The Stonehenge Bustard (Gertrude)

Posted on Wednesday, April 12th, 2017

There has been a lot of social media interest in the female Great Bustard which has been visiting Stonehenge recently.

The bird, price known to the project as T5, cost but christened by the Stonehenge staff as “Gertrude” was released in 2011. She is from an egg rescued from an destroyed or endangered nest in Saratov Oblast in 2011. The egg was then incubated and the chick reared in a joint operation run by the Great Bustard Group and the a N Severtsov Institute of Evolution and Ecology, Saratov Branch (Russian National Academy of Sciences). She was transported from Saratov to Wiltshire where she underwent 30 days of strict quarantine before being released in September of that year. She dispersed away from the release area in her first winter, as most of he birds did at that time (whether from Russia or Spain), and spent her first winter in France. Crossing the Channel is not a problem for a Great Bustard which fly very well.
Since then she spends most of her time with other other 50 or so Great Bustards living freely across south Wiltshire. In the spring this bird had developed a strange pattern of behaviour.

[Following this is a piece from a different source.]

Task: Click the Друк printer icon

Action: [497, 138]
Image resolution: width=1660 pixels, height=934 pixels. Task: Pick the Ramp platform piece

She loosed any fear of humans and seems to even seek human company. For several years now she has frequented Stonehenge during April and May. She then moves away from the Stones to join the other females for the rest of the year. Why this bird should behave in this manner is rather mysterious. All the birds reared by the Great Bustard Group are kept apart from any positive human associations, and staff routinely wear a dehumanisation suit. Of all the birds reared by the Great Bustard Group and released in the UK or in Russia this is the only one to behave in this way. All the other birds would flush if humans approached them, sometimes a great ranges over over 300 metres.
The bird seems well able to look after herself as she is now 7 years old. She will have encountered numerous foxes, dogs and humans and has  kept herself alive and well.
The Great Bustard Group is in contact with English Heritage staff at Stonehenge and are very grateful for the care they take in hosting this uniquely Wiltshire visitor.


Posted by Paul

5 Responses to “The Stonehenge Bustard (Gertrude)”

  1. Gary Higgins says:

    We saw this bird last week, it was fantastic to see her…The Engish Heritage Staff were keen not to draw attention to the bird, but as you say, she has little fear and walked right up to the rope that seperates the public from the grass. It was a prvilage to see her, I was as interested in The bustard as I was in the stones.

  2. Chris Moore says:

    Hi Paul, I was just wondering how many chicks you hope to release this year and are there any signs of wild born chicks yet? The project must be close to the point where the population is self sustaining and you must all be very hopeful and excited about this year’s broods. It would be an amazing achievement if you could pull this off after all of your efforts, best of luck to everyone.

  3. Tracey Dunford says:

    Cool, I spotted her on sunday at Stonehenge which was a pleasant surprise, especially as I was unaware that she be there. As you say, she was extremely happy to have her photo taken 😉

  4. Excellent post. I definitely appreciate this site. Keep writing!

  5. Susan Armstrong says:

    What a privilege to see this magnificent bird. We don’t have these at all in North America.